We just looked at the resting state, so no stimulations. We used the wavelet coherence to determine the coherence between the two subjects. Not sure if I answered your question adequately.
Interesting idea. How do you account for the “fuzziness” of the images? Do you define a probability function for each channel?
In 2 different manners. First, brain acitivity is no longer assumed dychotomic -active vs non-active- and instead is acknowledged to be fuzzy -continuous degree/strength of activity-. And second, by accepting that since EEG and fNIRS are different imaging modalities measuring related yet different things, they provide as with different point of views of the same construct -uncertainty arising from having different “raters” of the same phenomenon.
How do you explain the greater variability in fNIRS data compared to fMRI data?

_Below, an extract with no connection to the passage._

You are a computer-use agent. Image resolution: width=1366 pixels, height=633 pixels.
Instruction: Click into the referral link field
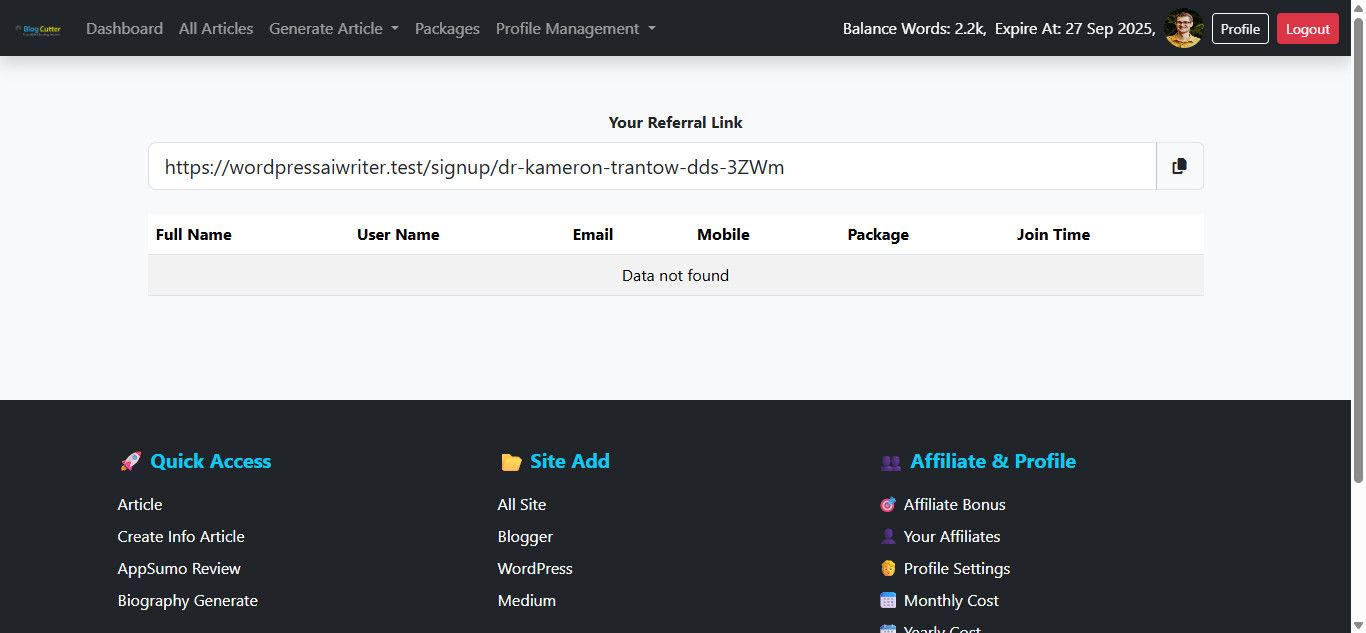tap(652, 167)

It is probably related to both the size of the measurement unit and the nature of what is embedded in the data. High temporal resolution in fNIRS makes it more sensitive to systemic oscillations and we can see these changes. In fMRI this is “hidden” due to lower temporal resolution (it causes the aliasing of the data but it is not “visible”). The smaller “unit” of measurement in fNIRS is one single channel that has very little overlaps between them (at least in low-density probes). For fMRI there are several voxels, and each one carries different information. Thus random noise is cancelled out when averaging. On top of all that, fNIRS data is sensitive to extra-cortical contributions and, as much as short-channel regression can remove these contributions, it is not 100% effective.
But keep in mind we were always investigated intra-subject & inter-subject variability. Group results are quite robust with fNIRS.
Hi Martin,
Thanks for your talk, really exciting results shown on the last slide! I was wondering how the multipixel detector was used to make a tomographic image in this case? Does each fibre feed to an individual pixel on the array and if so, how does this translate to a 3D image?